TEXT TO READ ▸
──────────

Monopoly isn't a bad game per se, but it is a boring game.

[–] [email protected] 1 points 27 minutes ago

A boring game IS a bad game tho and Monopoly is the worst

[–] ITGuyLevi 1 points 36 minutes ago

Depending on how strict you are with the rules, it can be pretty a fairly quick game. It's not super quick, but it's no Axis and Allies or Risk.

[–] [email protected] 3 points 55 minutes ago

And now the robot is a revolutionary communist, great job guys.

[–] [email protected] 23 points 6 hours ago (2 children)

Monopoly's precursor "The Landlord's Game" was invented by Lizzie Magie in the early 1900s to demonstrate why Capitalism needs Georgism to actually have any semblance of fairness, competition, and longevity.

Georgism is roughly the idea that ALL tax should come from land ownership, and that taxes on labour/wages should be abolished.

The game was created to be a "practical demonstration of the present system of land grabbing with all its usual outcomes and consequences". She based the game on the economic principles of Georgism, a system proposed by Henry George, with the object of demonstrating how rents enrich property owners and impoverish tenants. She knew that some people could find it hard to understand why this happened and what might be done about it, and she thought that if Georgist ideas were put into the concrete form of a game, they might be easier to demonstrate.

[–] [email protected] 1 points 1 hour ago* (last edited 1 hour ago) (1 children)

──────────

SOURCE EXCERPT ▸
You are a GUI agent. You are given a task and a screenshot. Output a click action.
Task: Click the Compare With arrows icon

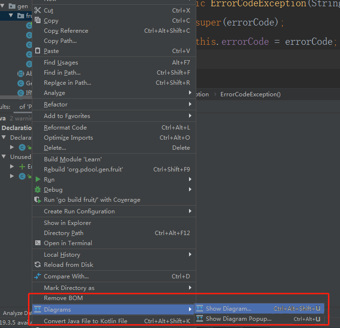click(x=38, y=276)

──────────

TO BE DONE ▸ Reproduce everything in the Monopoly discussion above from "[–] ITGuyLevi 1" down to "great job guys.", word for word.

ANSWER BELOW ▸
[–] ITGuyLevi 1 points 36 minutes ago

Depending on how strict you are with the rules, it can be pretty a fairly quick game. It's not super quick, but it's no Axis and Allies or Risk.

[–] [email protected] 3 points 55 minutes ago

And now the robot is a revolutionary communist, great job guys.